Influenza VLPs containing three structural proteins of hemagglutinin (HA), neuraminidase (NA) and matrix 1 (M1) derived from influenza A/Hong Kong/01/2009 (H1N1) virus (HK/01) were constructed using a Bac-to-Bac baculovirus expression system. The expressed VLPs were purified by sucrose density gradient ultracentrifugation and characterized by Western blotting analysis and transmission electron microscopy. The immune responses and protective efficacy induced by VLPs were compared with those elicited by the clinically used Panenza vaccine in BALB/c mouse model. The results showed that two-dose vaccination with both VLP and the Panenza vaccine could confer complete protection. Single-dose vaccination with VLP could also provide 100% protection against lethal virus challenge, whereas single dose of an equal amount (based on HA content) of the Panenza vaccination just provided incomplete protection (67% survival rate) against the lethal virus challenge. Compared to the Panenza vaccination, the VLP vaccination could induce higher and broader antibody responses and higher viral specific T help (Th) cell and cytotoxic T lymphocyte (CTL) responses. Notably, a novel finding in this study is that the VLP vaccination could induce antibodies to inhibit virus release from infected MDCK cells, although the underlined mechanism needed to be further studied. These results indicated that influenza VLP might be a more effective and safe vaccine candidate which could be developed into an alternative vaccine for the control of epidemic and pandemic influenza in the future.

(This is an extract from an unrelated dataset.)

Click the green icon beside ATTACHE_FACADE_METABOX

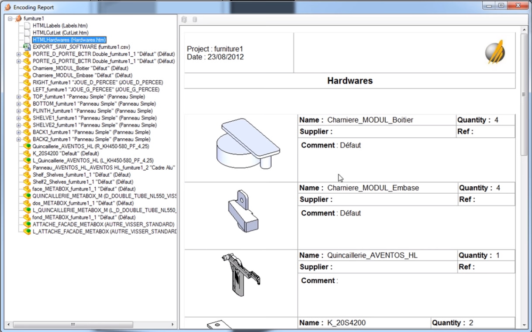[27, 224]
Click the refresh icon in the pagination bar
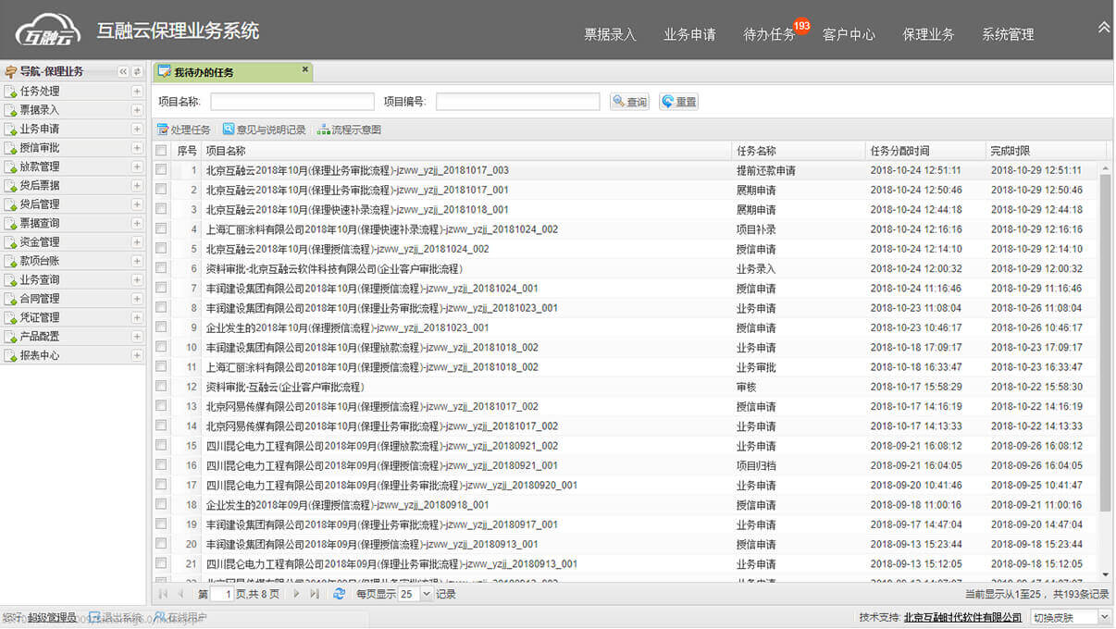This screenshot has width=1116, height=629. [339, 594]
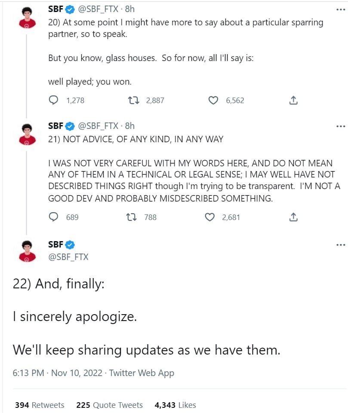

To develop aptamers as antiviral agents against influenza, I sought to use influenza VLPs as target for ssDNA aptamer selection. After 11 rounds of selection using the systemic evolution of ligandsby exponential enrichment (SELEX),the recovered DNA molecules were PCR-amplified, gel purified and cloned into pCR-Blunt II TOPO vector for sequencing. The sequencing results showed that one aptamer Va-1 was markedly enriched, which was accounted for 59% (13/22) of the selected aptamers. Compared to the other non-enriched aptamers, the enriched aptamer Va-1 showed the highest binding affinity to the UV inactivated influenza HK/01 virus. It was also shown that the aptamer Va-1 specifically bound to the HK/01 stain while it could not bind other respiratory viruses even the PR8 strain within the H1N1 subtype. It was further demonstrated that the aptamer Va-1 could only bind to NA protein in a dose-dependent manner but not bind to HA and M1 proteins. Unfortunately, the selected aptamer did not show any antiviral effects. However, it may be potentially developed into a diagnostic and analytic agent because its binding activity was comparable with that of the commercial anti-NA antibody.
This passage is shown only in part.